5. We have some ability to focus on and integrate the information that's more important to us. We let go of or barely use the rest.

I think hallucinations are the weaknesses of man's architectural choices. Some might be built into the pretraining data. We wont know until the artificial, neural networks achieve parity in features I mentioned to God's neural network. The remaining differences in performance might be pretraining or other missing features.

rsynnott · 56d ago

> Our brain does it better. That tells you AI models could do it better.

... I mean, this is likely strictly true, if you define 'AI model' to mean 'any conceivable AI model'. If you're talking about LLMs, though, it's not a reasonable conclusion; LLMs do not work at all like a human brain. LLM 'hallucinations' are nothing like human hallucinations, and the term is really very unhelpful.

nickpsecurity · 56d ago

Have you seen what a human subsystem, like the visual context, does when it operates without a memory and without what mitigates hallucinations? If not, how could you make the claim that they don't similarly make false predictions? Or have preventable error in internal models?

You're right that they don't work like the brain, though.

etaioinshrdlu · 56d ago

The creators are definitely trying to make them tell the truth. They optimize for benchmarks where truthful answering gets a higher score. All the big LLM vendors now have APIs that can ground their answers in search results.
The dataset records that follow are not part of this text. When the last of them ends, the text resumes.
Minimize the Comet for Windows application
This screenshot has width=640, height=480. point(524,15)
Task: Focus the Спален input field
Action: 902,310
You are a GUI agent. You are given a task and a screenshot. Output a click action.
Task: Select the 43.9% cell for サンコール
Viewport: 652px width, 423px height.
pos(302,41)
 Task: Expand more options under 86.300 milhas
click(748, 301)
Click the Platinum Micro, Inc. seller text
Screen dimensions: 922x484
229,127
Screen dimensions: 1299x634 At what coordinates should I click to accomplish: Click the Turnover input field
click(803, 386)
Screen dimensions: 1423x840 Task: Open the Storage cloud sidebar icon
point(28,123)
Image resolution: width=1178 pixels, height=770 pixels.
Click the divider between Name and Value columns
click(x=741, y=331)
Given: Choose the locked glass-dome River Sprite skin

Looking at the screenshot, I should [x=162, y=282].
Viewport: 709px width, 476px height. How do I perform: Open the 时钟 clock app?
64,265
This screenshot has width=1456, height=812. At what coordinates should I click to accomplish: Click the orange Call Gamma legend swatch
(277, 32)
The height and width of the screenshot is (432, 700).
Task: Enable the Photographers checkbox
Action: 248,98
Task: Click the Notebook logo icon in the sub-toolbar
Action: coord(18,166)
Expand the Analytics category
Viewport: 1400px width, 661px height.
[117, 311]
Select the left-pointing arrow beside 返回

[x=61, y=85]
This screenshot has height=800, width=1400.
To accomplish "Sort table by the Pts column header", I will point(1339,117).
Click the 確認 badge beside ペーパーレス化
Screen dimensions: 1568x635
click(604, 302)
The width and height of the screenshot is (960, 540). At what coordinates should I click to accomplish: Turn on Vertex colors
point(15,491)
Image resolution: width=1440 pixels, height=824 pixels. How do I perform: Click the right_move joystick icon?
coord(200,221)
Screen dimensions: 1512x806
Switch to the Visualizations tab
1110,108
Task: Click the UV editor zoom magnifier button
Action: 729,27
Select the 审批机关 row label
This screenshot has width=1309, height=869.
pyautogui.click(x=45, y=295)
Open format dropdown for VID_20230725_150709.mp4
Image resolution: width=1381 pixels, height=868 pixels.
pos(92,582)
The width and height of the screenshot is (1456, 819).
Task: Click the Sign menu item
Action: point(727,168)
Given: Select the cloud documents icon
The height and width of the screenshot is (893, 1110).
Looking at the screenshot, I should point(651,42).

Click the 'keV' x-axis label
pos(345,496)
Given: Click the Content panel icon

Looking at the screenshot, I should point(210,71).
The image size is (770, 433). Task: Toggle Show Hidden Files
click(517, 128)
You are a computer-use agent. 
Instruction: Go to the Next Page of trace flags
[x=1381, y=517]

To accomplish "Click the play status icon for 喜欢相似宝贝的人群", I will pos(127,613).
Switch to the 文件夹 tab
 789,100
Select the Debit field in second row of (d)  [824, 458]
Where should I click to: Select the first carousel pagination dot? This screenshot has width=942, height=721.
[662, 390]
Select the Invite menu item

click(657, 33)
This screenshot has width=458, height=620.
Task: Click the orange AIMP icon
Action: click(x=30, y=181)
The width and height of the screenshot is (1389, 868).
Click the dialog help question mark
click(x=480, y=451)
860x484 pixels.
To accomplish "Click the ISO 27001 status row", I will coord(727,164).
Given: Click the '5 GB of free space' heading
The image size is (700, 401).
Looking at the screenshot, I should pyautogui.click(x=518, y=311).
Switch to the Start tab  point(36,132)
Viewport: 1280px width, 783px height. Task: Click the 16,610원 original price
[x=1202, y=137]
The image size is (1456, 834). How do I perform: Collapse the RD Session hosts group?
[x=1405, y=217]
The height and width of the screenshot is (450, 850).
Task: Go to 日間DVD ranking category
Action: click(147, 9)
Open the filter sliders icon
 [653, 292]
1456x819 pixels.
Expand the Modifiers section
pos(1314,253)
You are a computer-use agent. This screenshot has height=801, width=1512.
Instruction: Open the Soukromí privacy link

Just because it's a hard unsolved problem, I don't understand the impulse to assert the AI industry is on a war with truth!

roskelld · 56d ago

I had an interesting one yesterday where I was building out some code on the Unreal engine and I gave o4-mini-high links to the documentation, a class header, and a blog with an example project.

I asked it to create some boilerplate and it presented me with a class function that I knew did not exist; though like many hallucinations it would have been very beneficial if it did.

So, instead of just pointing out that it didn't exist and getting the usual "Oh you're right, that function does not exist so use this function instead", I asked it why it gave me that function given that it has access to the header and an example project. It doubled down and stated that the function was in the header and the example project, even presenting a code sample it claimed was from the example project with the fake function.

It felt like a step up from the confidently incorrect state I'd seen before to a level where if it weren't for the fact that I'm knowledgeable enough about the class in question (or my ability to be able to check) then I'd possibly start questioning myself.